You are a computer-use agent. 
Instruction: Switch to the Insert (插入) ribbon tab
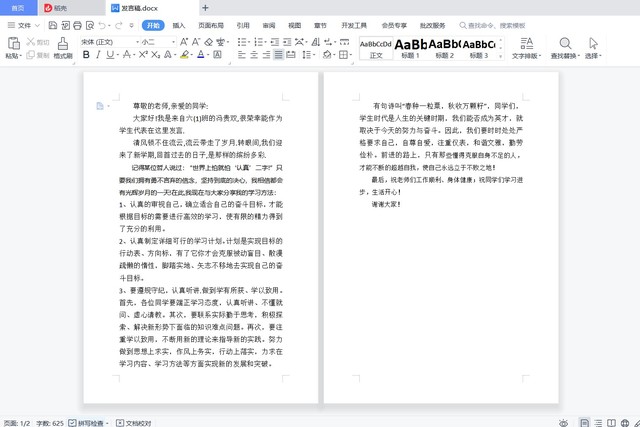178,25
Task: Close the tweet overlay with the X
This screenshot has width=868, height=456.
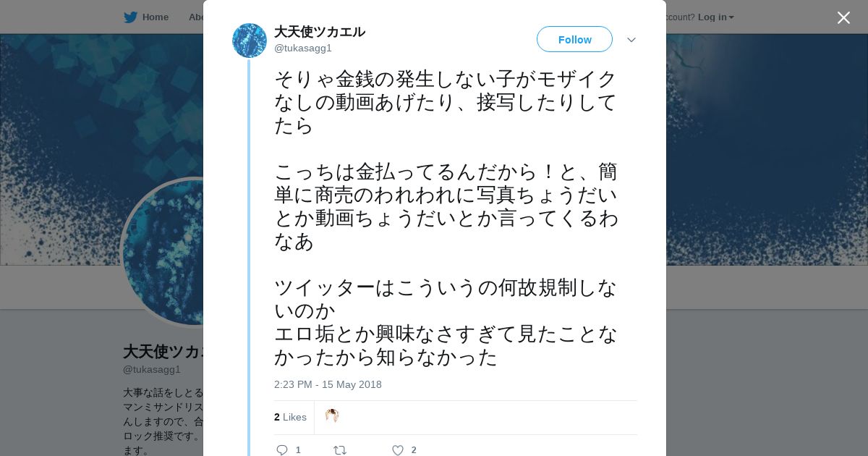Action: 843,18
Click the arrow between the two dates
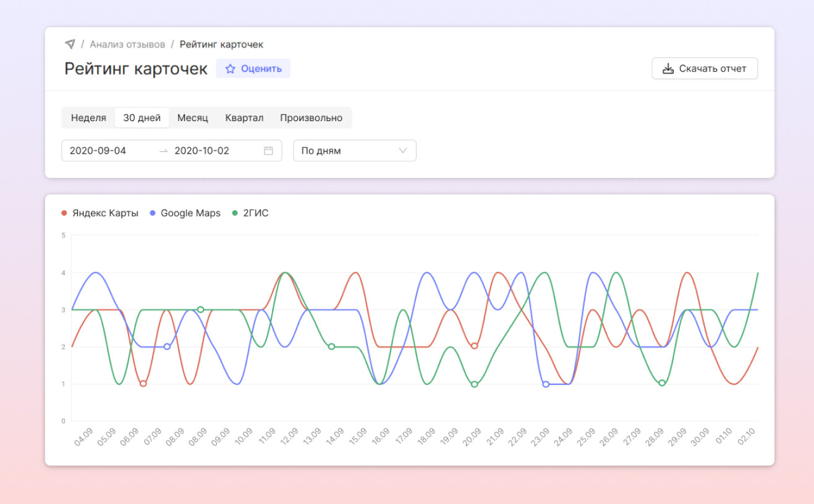This screenshot has width=814, height=504. coord(163,151)
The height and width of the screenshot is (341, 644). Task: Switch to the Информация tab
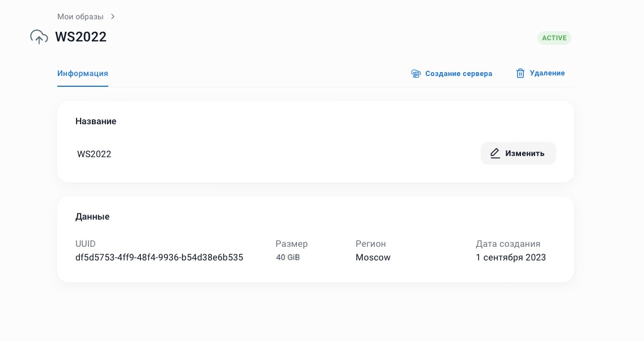[x=83, y=74]
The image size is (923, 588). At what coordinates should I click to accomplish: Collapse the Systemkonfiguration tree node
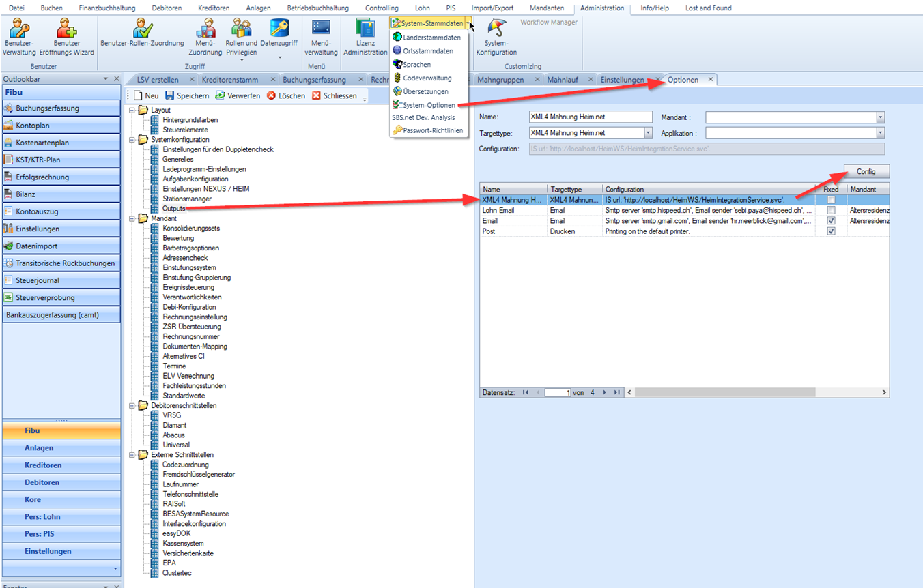[x=132, y=140]
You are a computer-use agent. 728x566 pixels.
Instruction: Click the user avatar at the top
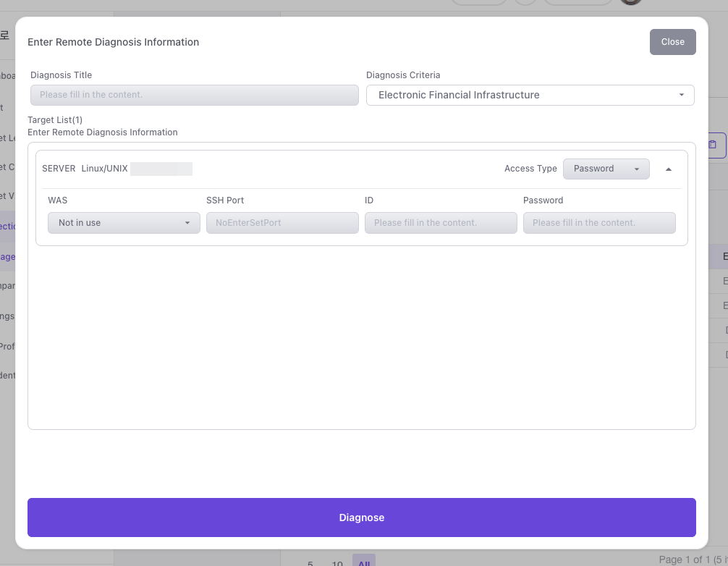point(631,2)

| Goal of the exercise |
The word "agent" may appear in lines of the entries. State how many lines hold it, as a number alone.

| Final answer |
2